ANCHORAGE, Alaska (AP) — A dozen children and two adults were served floor sealant instead of milk at a day care summer program at an Alaska elementary school after containers were apparently mixed up, the school district superintendent said Wednesday.
Several students complained of burning sensations in their mouth and throats, and at least one child was treated at a hospital after the Tuesday morning incident in Juneau, Superintendent Bridget Weiss said.
Juneau police are leading the investigation of how the mix-up occurred, “not really because we believe there’s anything criminal or mal-intent at this point, but we do want a thorough investigation of what happened, how it happened, and they’re trained investigators," Weiss said.

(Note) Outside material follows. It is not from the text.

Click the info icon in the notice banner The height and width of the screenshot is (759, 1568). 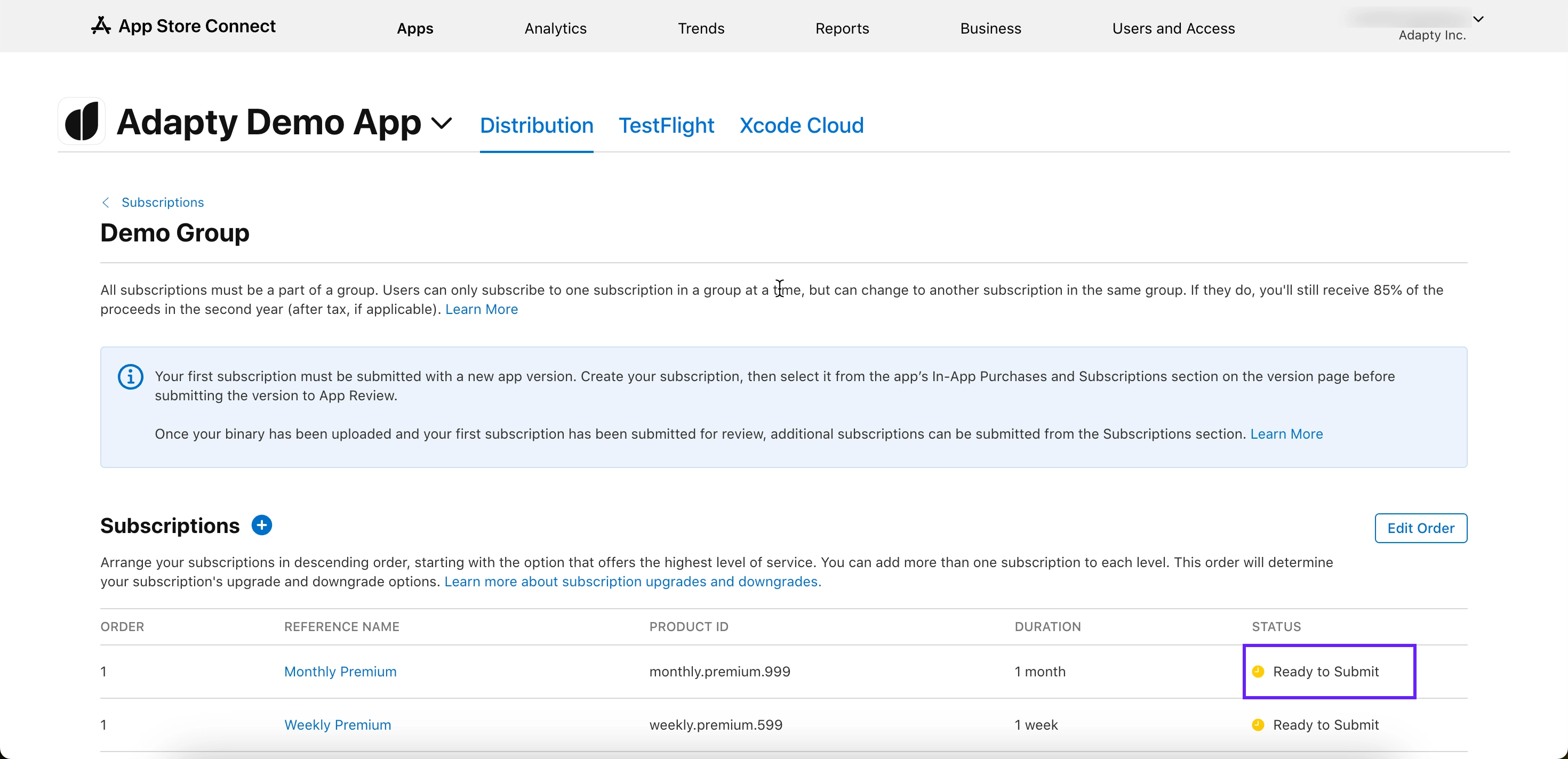pyautogui.click(x=130, y=377)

The incident happened while students in the day care program at Sitʼ Eeti Shaanáx̱-Glacier Valley Elementary in Alaska’s capital city were served breakfast. The program is for kids ages 5 to 12.

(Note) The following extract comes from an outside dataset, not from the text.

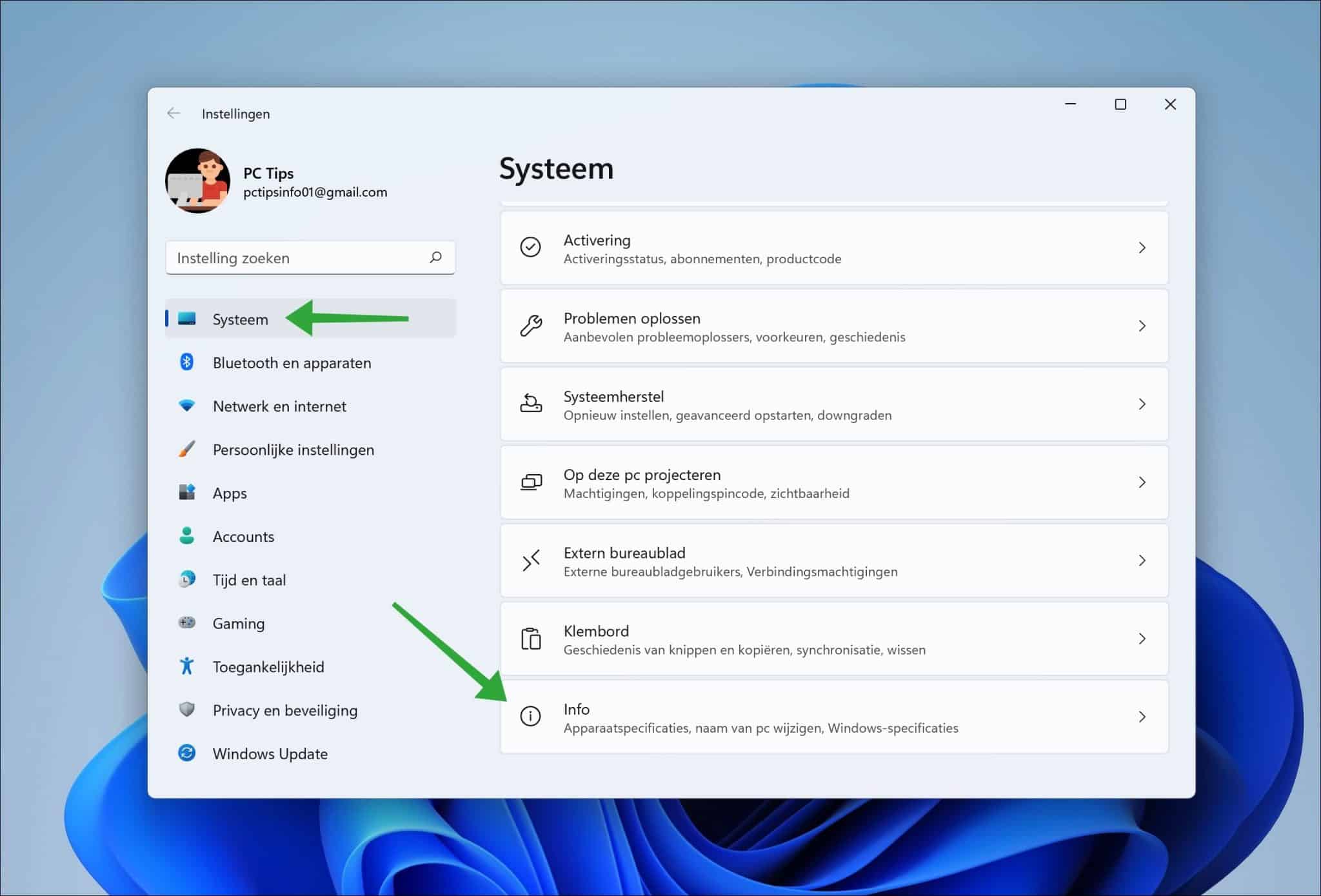Click the Apps icon in the sidebar
This screenshot has height=896, width=1321.
188,493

All food items including milk from a dispenser were provided by a contractor and served by staff. The breakfast items were put on trays, which students took to tables to eat.
Shortly after, children began complaining that the milk tasted bad and caused burning sensations in their mouths and throats.
After school district and contract personnel looked at the container label, it was discovered the clear plastic bag of milk that had been placed in the dispenser was actually a floor sealant that resembles the milk.
Poison control officials were contacted as well as parents. Two of the children who were picked up by their parents may have sought medical advice, the district said.
Weiss said the milk and the floor sealant, which is also a milky, white substance, both come in large plastic bags that are stored inside cardboard boxes. For the milk, the pouch is removed from the box and placed inside the dispenser to serve with meals instead of in cartons.
Both the milk and sealant were stored at a district commodity storage site off campus.
Weiss said that somehow, boxes with sealant in large pouches were “stored or moved on the same pallet as large pouches of milk that were also in cardboard boxes.”
“We don’t know how that happened, but they were all put on the same pallet,” she said. “That pallet was delivered, and the assumption was that it was milk because that’s what we thought was being delivered.”
Part of the investigation will be to determine why food items were stored in the same building as chemicals.
There was no odor or chemical smell to the sealant, but school standards dictate that any chemical used must have a low ingestion risk.
“That was true of the sealant, so our students are doing fine,” she said. A couple of children still had upset stomachs Tuesday evening, but many others were feeling well, she said.
The sealant was removed and placed in chemical storage, and the school district had a state food inspector on site Wednesday morning to verify all proper protocols were in place.
“We are up and running today,” she said.